A significant feature amongst the covid-related cancellations in the St Nicholas 2020 celebrations was a concert performance by the renowned Hampshire Police Male Voice Choir. How wonderful it was that three years later, and almost exactly to the day, the doors of the church were opened and an enthusiastic audience filled the nave to enjoy the choir perform a wide range of music both sacred and secular, classical and modern.
The concert opened, most appropriately in coronation week, with Coronation Fanfare, a work composed by Geoff Porter, the choir musical director, which led into the audience joining in a whole-hearted National Anthem (sung with care to be up to date).
We were particularly pleased that John Mansfield, a choir member who also finds time to play the organ for the majority of our services, was able to take on both roles, hastening up and down the nave and up to the organ loft. In the first half of the concert we were treated to what seemed to be an exercise in advanced organ skills., and after the interval the mood changed to a Hornpipe Humoresque in which the skill lay in deliberately mistaken notes.

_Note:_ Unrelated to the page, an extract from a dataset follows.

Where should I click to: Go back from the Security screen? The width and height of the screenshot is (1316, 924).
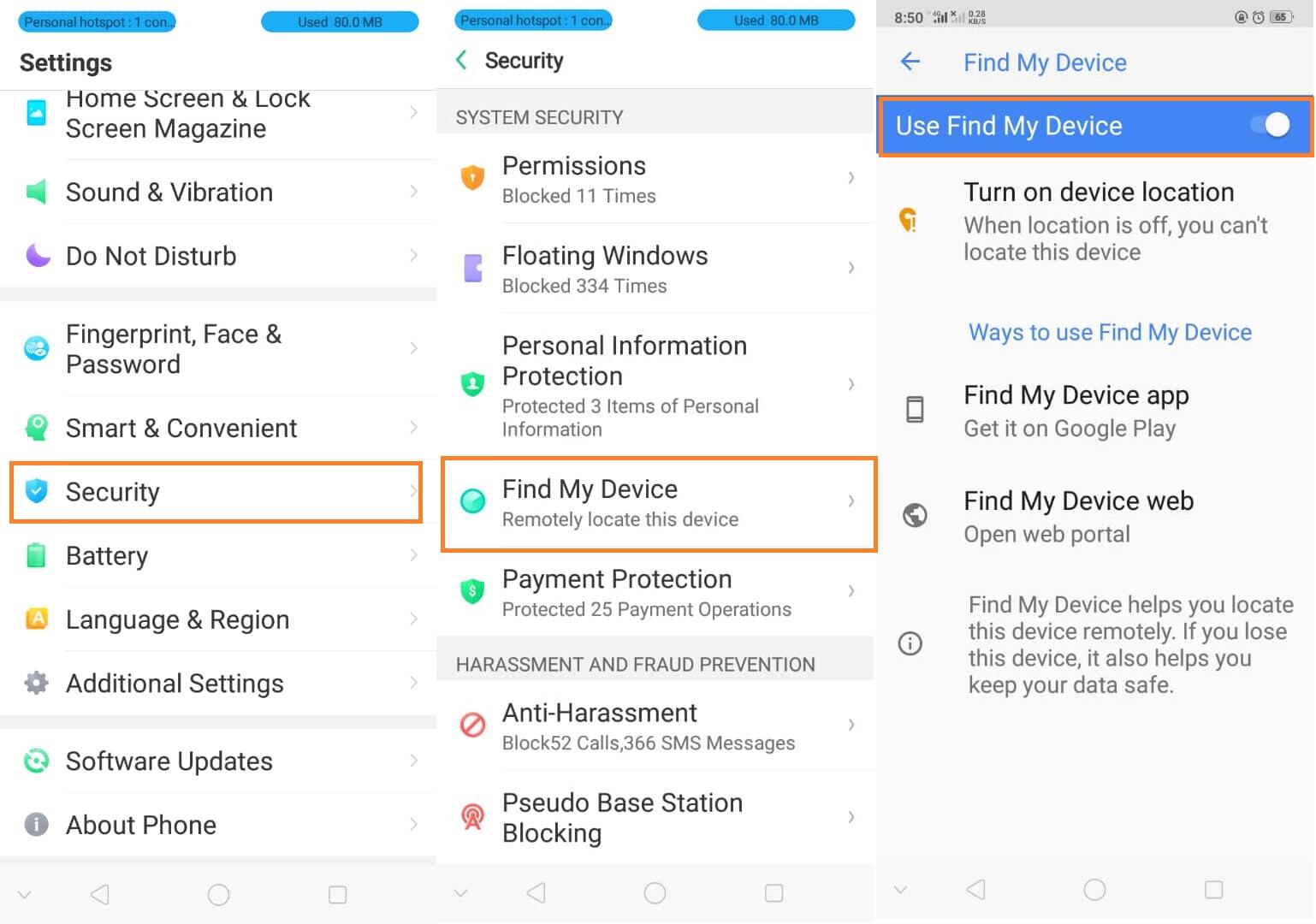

The choir sang fluently and with outstanding clarity. With no reference to music scores they followed closely the changes of mood and dynamics signalled by their director which brought the music to life. To single out one particularly stirring moment is invidious, but it was a joy to listen to the choir backing Sian Bibbi-Hsia singing Mozart’s Laudate Dominum.
The programme closed with a lovely rendering of An American Trilogy which included a fine baritone solo from the ranks of the choir. An encore was demanded, and the audience needed little encouragement from Geoff Porter to join in hearty clapping as the choir sang the Radzetsky March.